New Delhi: University of North Carolina Health Care (UCLA) bioengineers and colleagues at UNC School of Medicine and MIT have further developed a smart insulin-delivery patch that could one day monitor and manage glucose levels in people with diabetes and deliver the necessary insulin dosage. The adhesive patch, about the size of a quarter, is simple to manufacture and intended for once-a-day use.
The study describes research conducted on mice and pigs. The research team, led by Zhen Gu, PhD, professor of bioengineering at the UCLA Samueli School of Engineering, is applying for FDA approval of clinical trials in humans. Gu and colleagues conducted the initial successful tests of the smart insulin patch in mice in 2015 in North Carolina.

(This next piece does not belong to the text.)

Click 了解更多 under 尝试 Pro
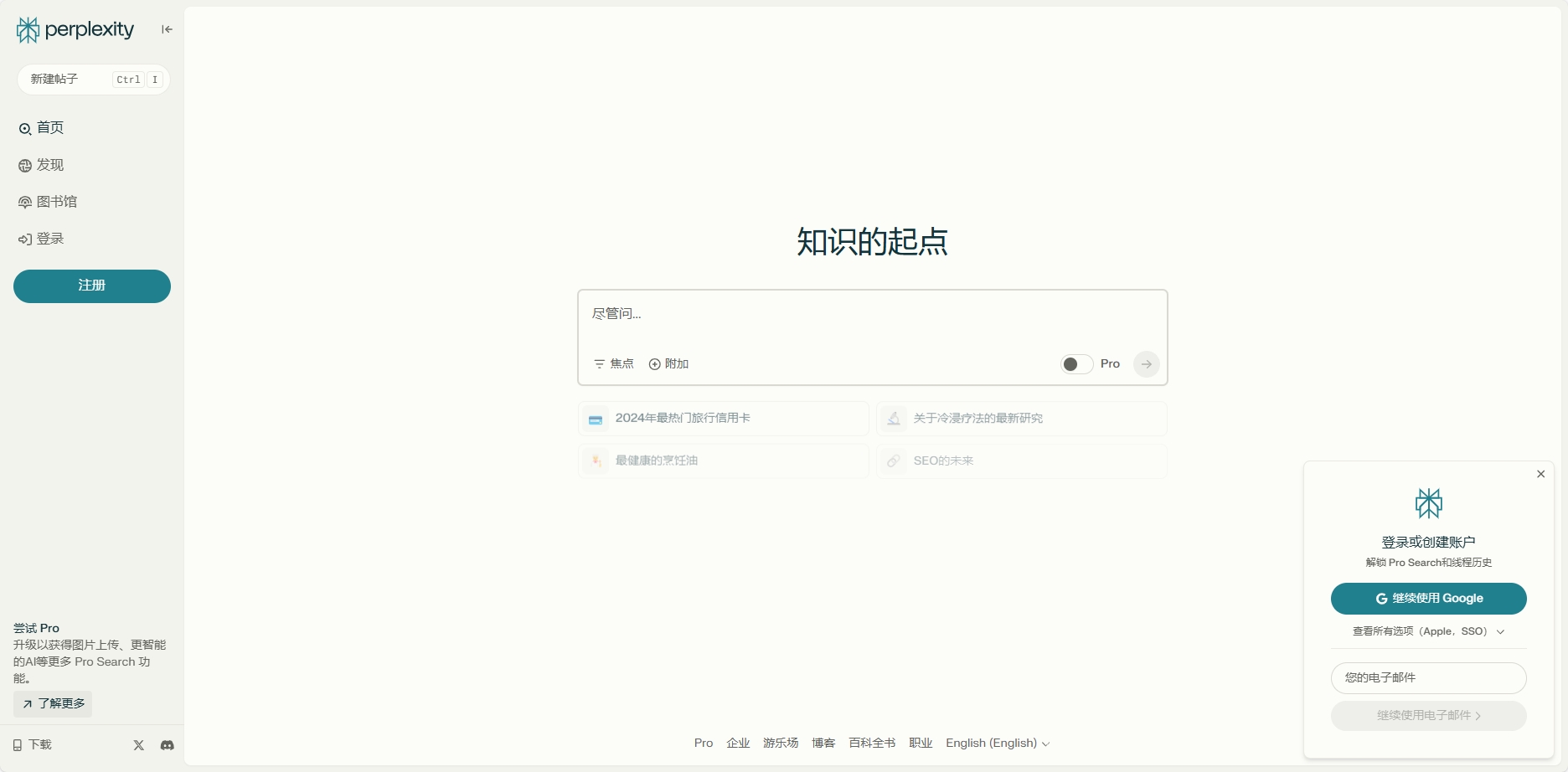The width and height of the screenshot is (1568, 772). pos(53,703)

“Our main goal is to enhance health and improve the quality of life for people who have diabetes,” said Gu, a former professor in the UNC/NCSU Joint Department of Biomedical Engineering. “This smart patch takes away the need to constantly check one’s blood sugar and then inject insulin if and when it’s needed. It mimics the regulatory function of the pancreas but in a way that’s easy to use.”
The adhesive patch monitors blood sugar, or glucose. It has doses of insulin pre-loaded in very tiny microneedles, less than one-millimeter in length that deliver medicine quickly when the blood sugar levels reach a certain threshold. When blood sugar returns to normal, the patch’s insulin delivery also slows down.